Response-based Considerations
There is some reason to believe that a unique characteristic of the computing medium is its ability to represent cognitive processes in ways that support their internalization as habits of thought (Papert, 1983; Salomon, 1981; Swan & Black, 1993). Response-based considerations consider whether the formal aspects of hypermedia literature applications present literary works in ways that might support Langer's (1990) four stances. Grounded in response-based conceptions of knowledge, text, readers, and teachers, these include (Swan and Meskill, 1995):
-
What counts as knowledge? is concerned with whether a program represents knowledge as constructed or static, as evolving or canonical.

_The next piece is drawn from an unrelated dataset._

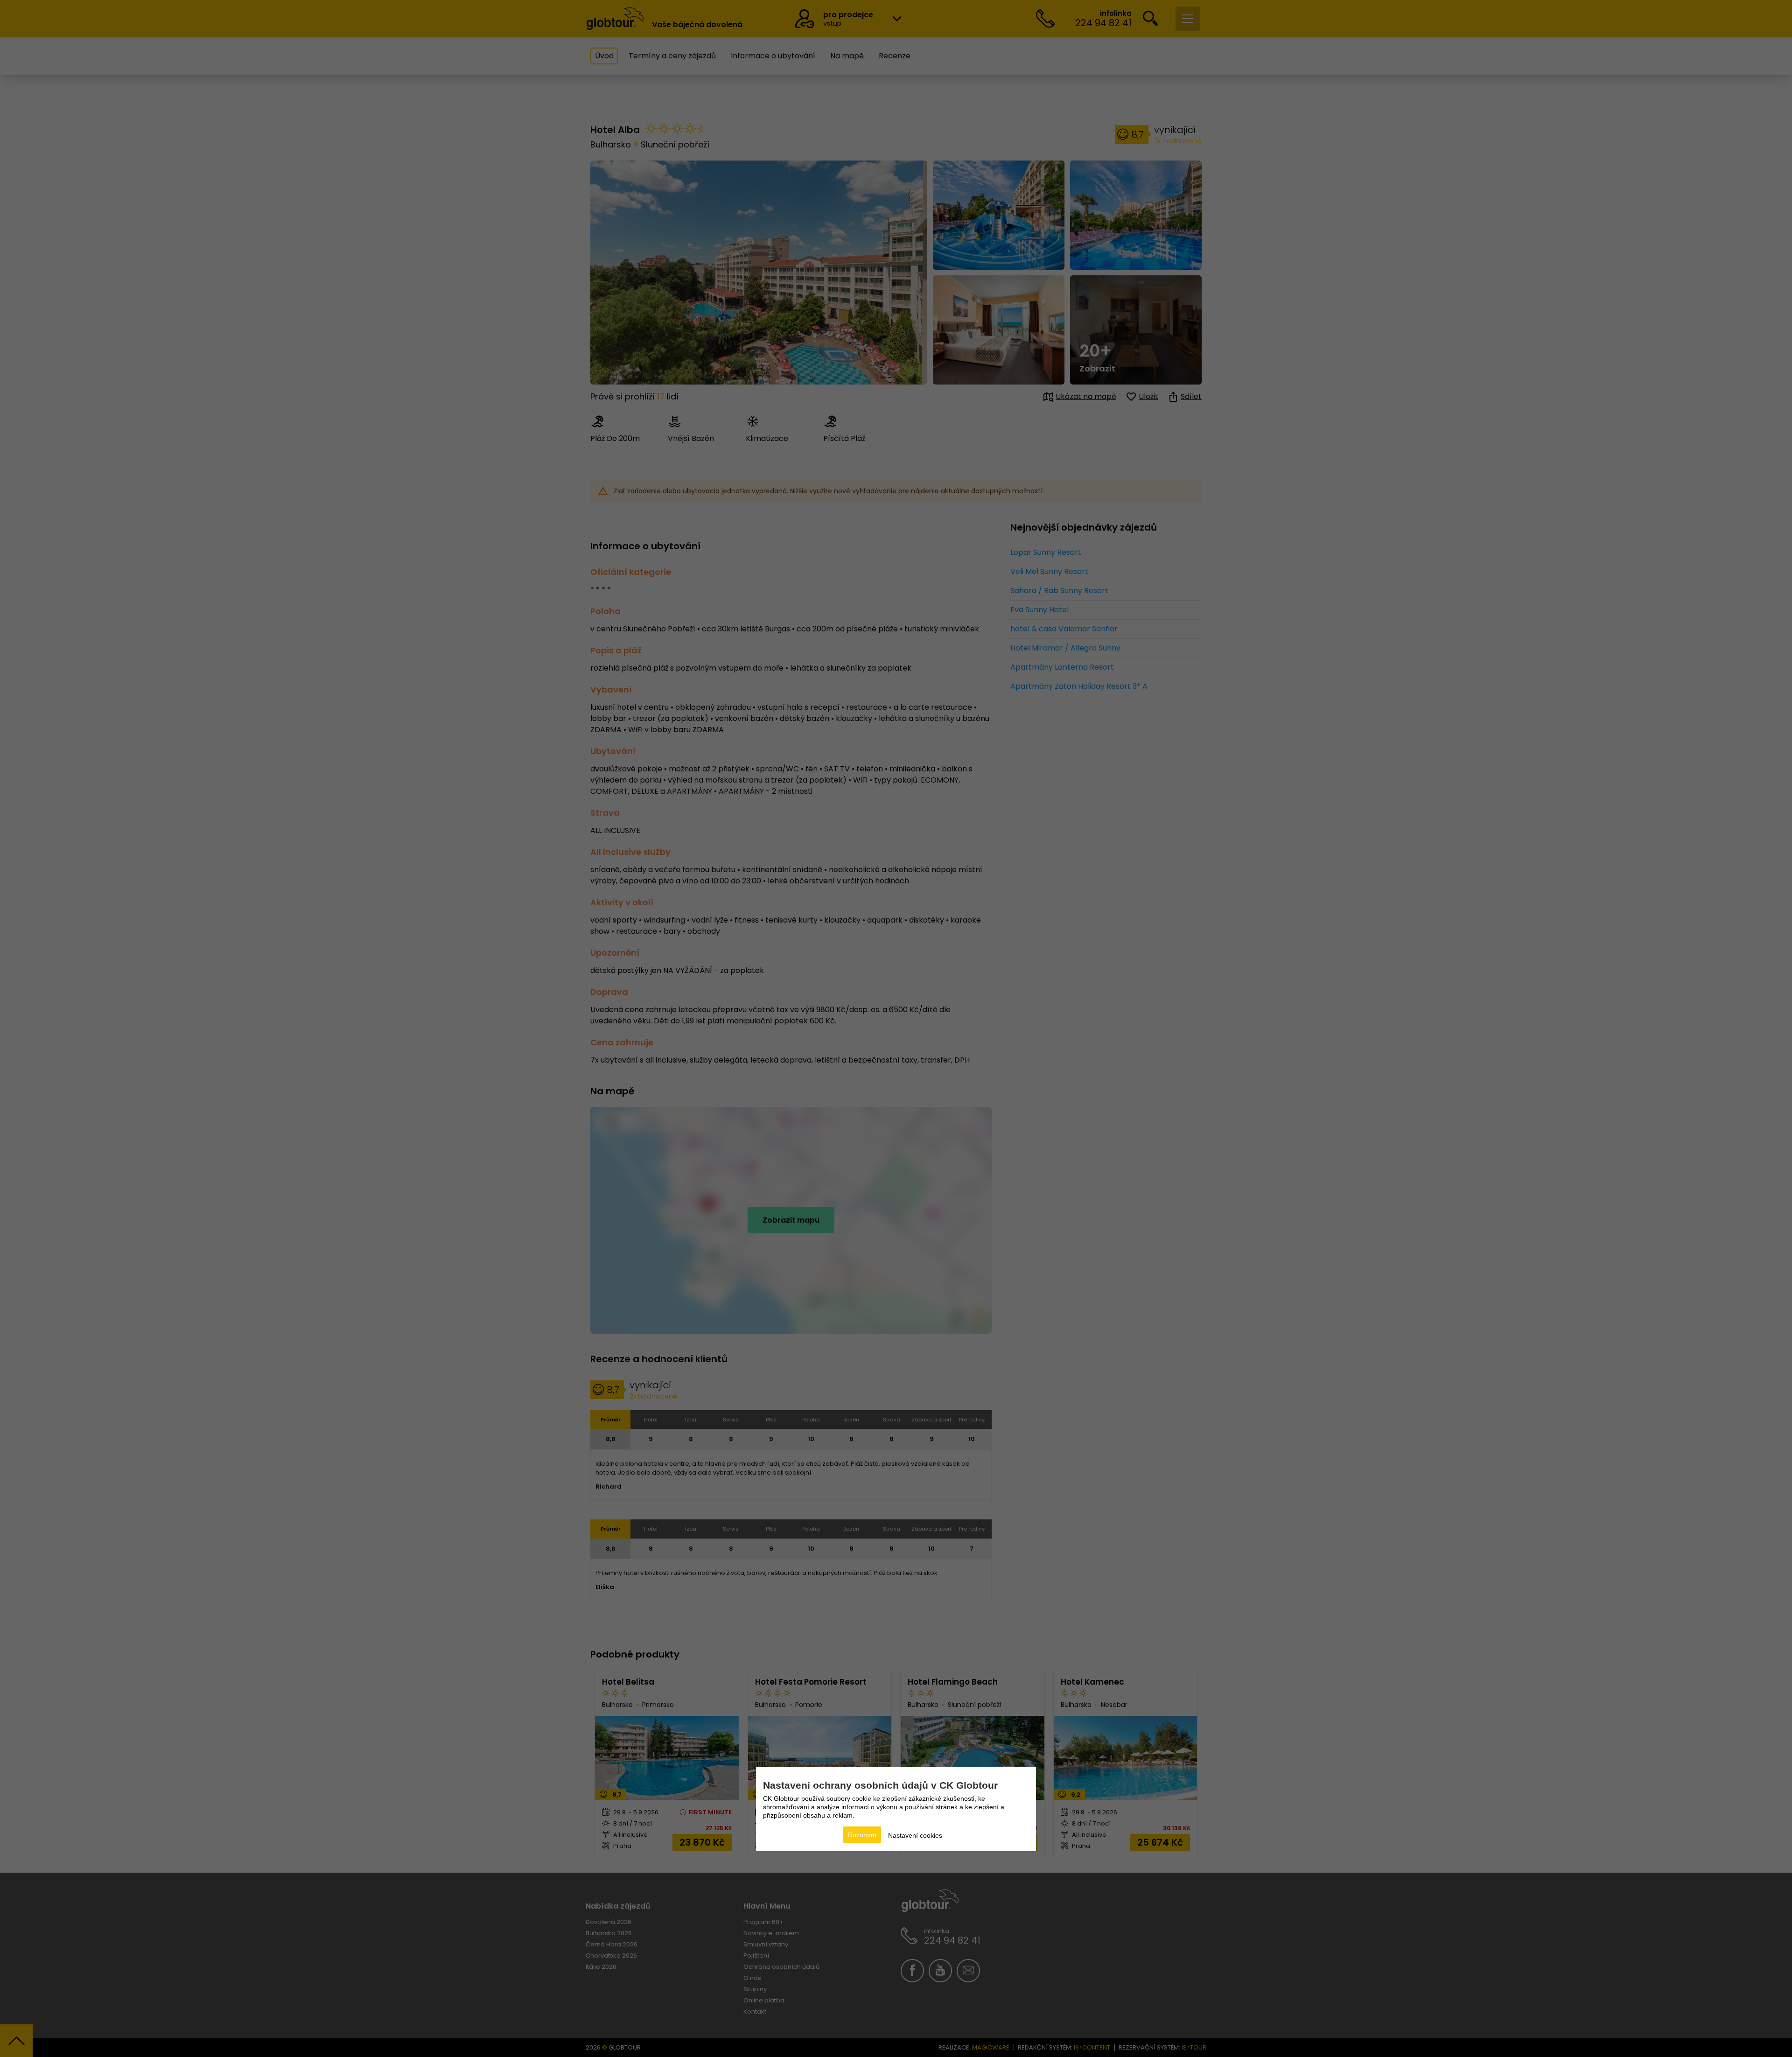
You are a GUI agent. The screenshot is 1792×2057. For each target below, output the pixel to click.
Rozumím (862, 1835)
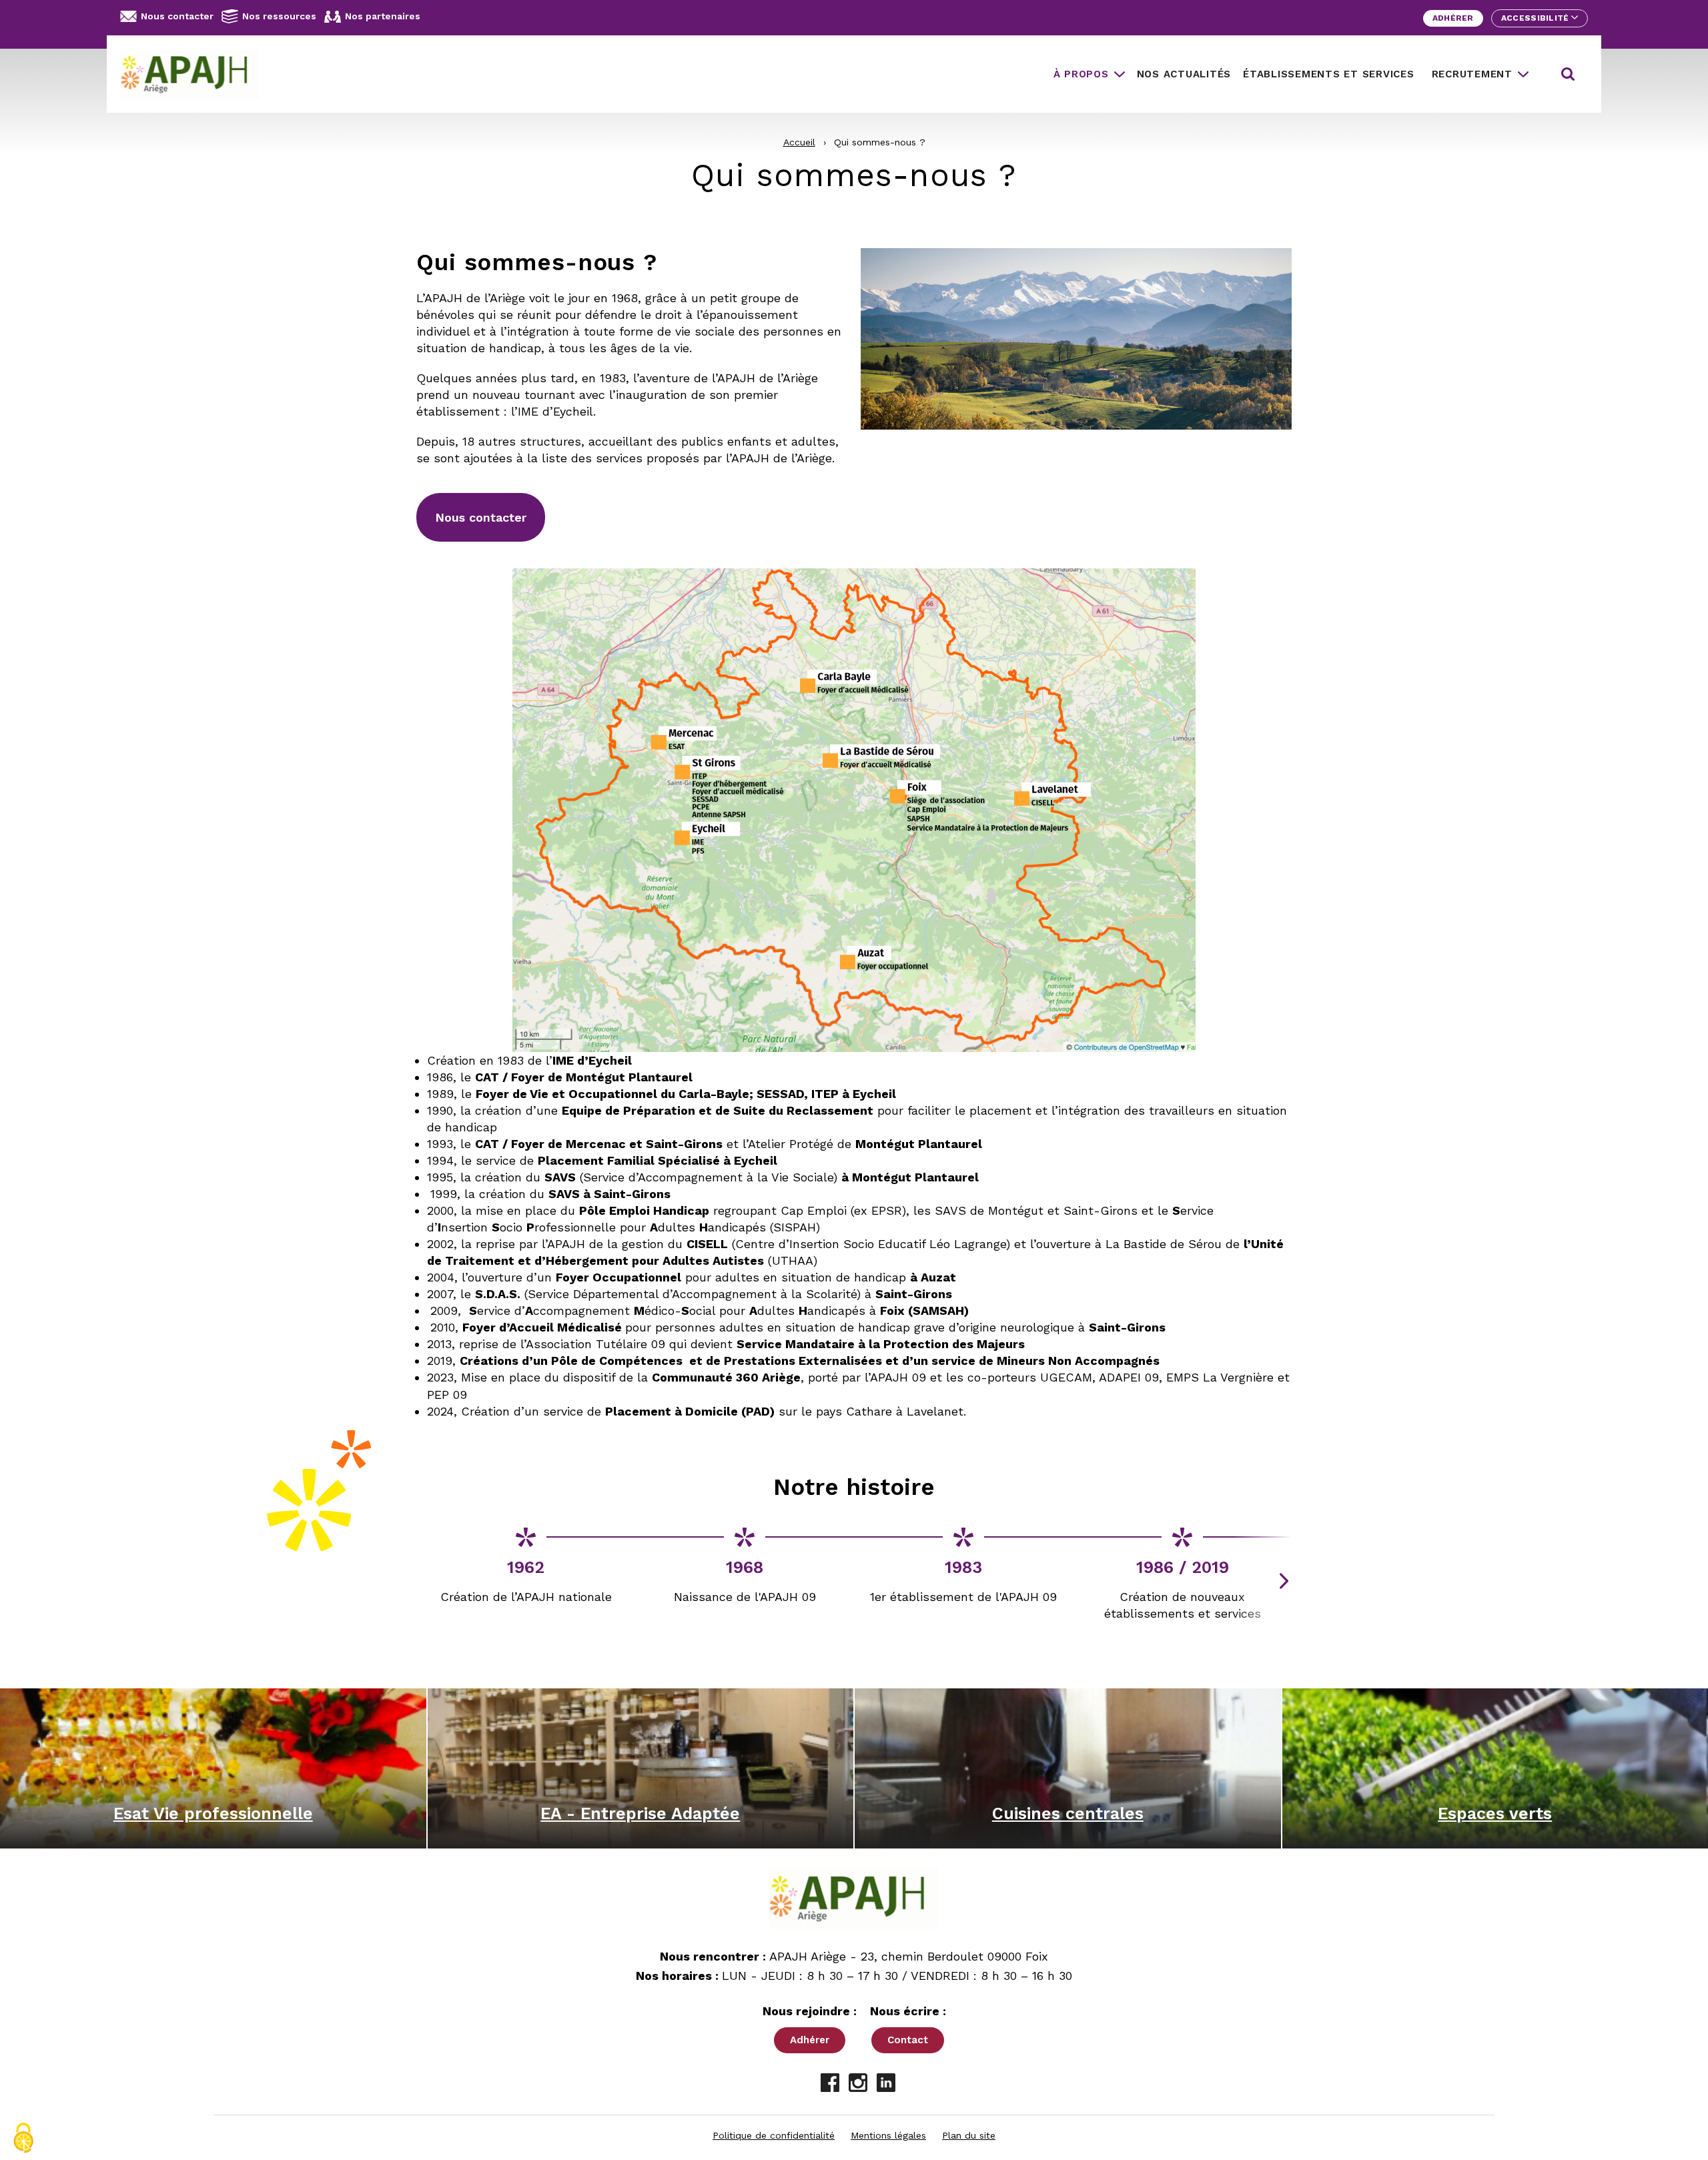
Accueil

In this category, reviewers were asked to consider whether a program is capable of incorporating students' responses to a work of literature, whether it includes multiple perspectives on that work, whether it promotes linkages between the text and students' experiences, and whether it encourages an analytic or an exploratory approach to literary understanding.
-
The role of the text is primarily concerned with the way meaning is represented in relationship to the text. In this category, evaluators were asked to consider whether multiple meanings or interpretations are provided, and whether or not a program makes some provision for students to develop their own interpretations of a work.
-
The role of the students considers the degree of student control over a program. It asks whether a program contains tools for student construction, whether and how a program validates students' responses to a literary work, and whether or not a program supports student discourse.
-
The role of the teacher is concerned with whether software design validates and supports the teacher's role as guide, facilitator, and responder. It considers, therefore, whether and how a program can be modified by a teacher, whether it includes teacher materials and/or internal management tools, and whether or not a program promotes student-teacher discourse and/or interaction.
Classroom Issues
Finally, how multimedia/hypermedia materials are used ultimately determines their effectiveness. Bad materials can be used well; good materials can be used poorly. Group members felt, therefore, that a category should be included that dealt with classroom usage.
-
Classroom usage, then, is concerned with how an hypermedia application might be used in a classroom to support literary understanding.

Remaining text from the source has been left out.